**Activity**
Restate word for word the lines of the entries below, starting with the line that holds "The height and" and ending with the line that holds "Select the docx", and no others.
________________
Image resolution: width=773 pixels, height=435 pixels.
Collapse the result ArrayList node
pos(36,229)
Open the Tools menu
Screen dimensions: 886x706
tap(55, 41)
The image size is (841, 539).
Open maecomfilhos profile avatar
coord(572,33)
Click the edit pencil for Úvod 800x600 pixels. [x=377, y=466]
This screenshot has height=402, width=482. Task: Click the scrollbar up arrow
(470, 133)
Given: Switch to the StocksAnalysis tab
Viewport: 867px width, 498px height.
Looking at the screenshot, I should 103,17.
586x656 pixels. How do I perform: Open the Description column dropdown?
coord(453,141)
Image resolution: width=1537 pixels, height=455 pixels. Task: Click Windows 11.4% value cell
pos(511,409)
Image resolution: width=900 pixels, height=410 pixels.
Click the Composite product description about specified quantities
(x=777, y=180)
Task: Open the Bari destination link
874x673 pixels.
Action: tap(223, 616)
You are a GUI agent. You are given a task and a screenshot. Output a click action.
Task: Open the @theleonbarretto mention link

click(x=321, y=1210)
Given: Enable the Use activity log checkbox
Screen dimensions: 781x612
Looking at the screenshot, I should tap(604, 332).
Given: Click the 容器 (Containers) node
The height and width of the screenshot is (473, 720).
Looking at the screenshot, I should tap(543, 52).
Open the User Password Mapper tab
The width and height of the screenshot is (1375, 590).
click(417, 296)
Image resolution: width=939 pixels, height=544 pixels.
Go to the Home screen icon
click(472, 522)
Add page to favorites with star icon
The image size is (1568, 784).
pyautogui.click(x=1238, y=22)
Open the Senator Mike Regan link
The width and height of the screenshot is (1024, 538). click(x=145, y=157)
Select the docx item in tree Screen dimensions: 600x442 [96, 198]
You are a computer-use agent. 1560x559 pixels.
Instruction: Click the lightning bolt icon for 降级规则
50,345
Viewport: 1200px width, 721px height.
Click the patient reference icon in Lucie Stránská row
________________
**Task solution**
The height and width of the screenshot is (473, 720).
Looking at the screenshot, I should tap(543, 52).
Open the User Password Mapper tab
The width and height of the screenshot is (1375, 590).
click(417, 296)
Image resolution: width=939 pixels, height=544 pixels.
Go to the Home screen icon
click(472, 522)
Add page to favorites with star icon
The image size is (1568, 784).
pyautogui.click(x=1238, y=22)
Open the Senator Mike Regan link
The width and height of the screenshot is (1024, 538). click(x=145, y=157)
Select the docx item in tree Screen dimensions: 600x442 [96, 198]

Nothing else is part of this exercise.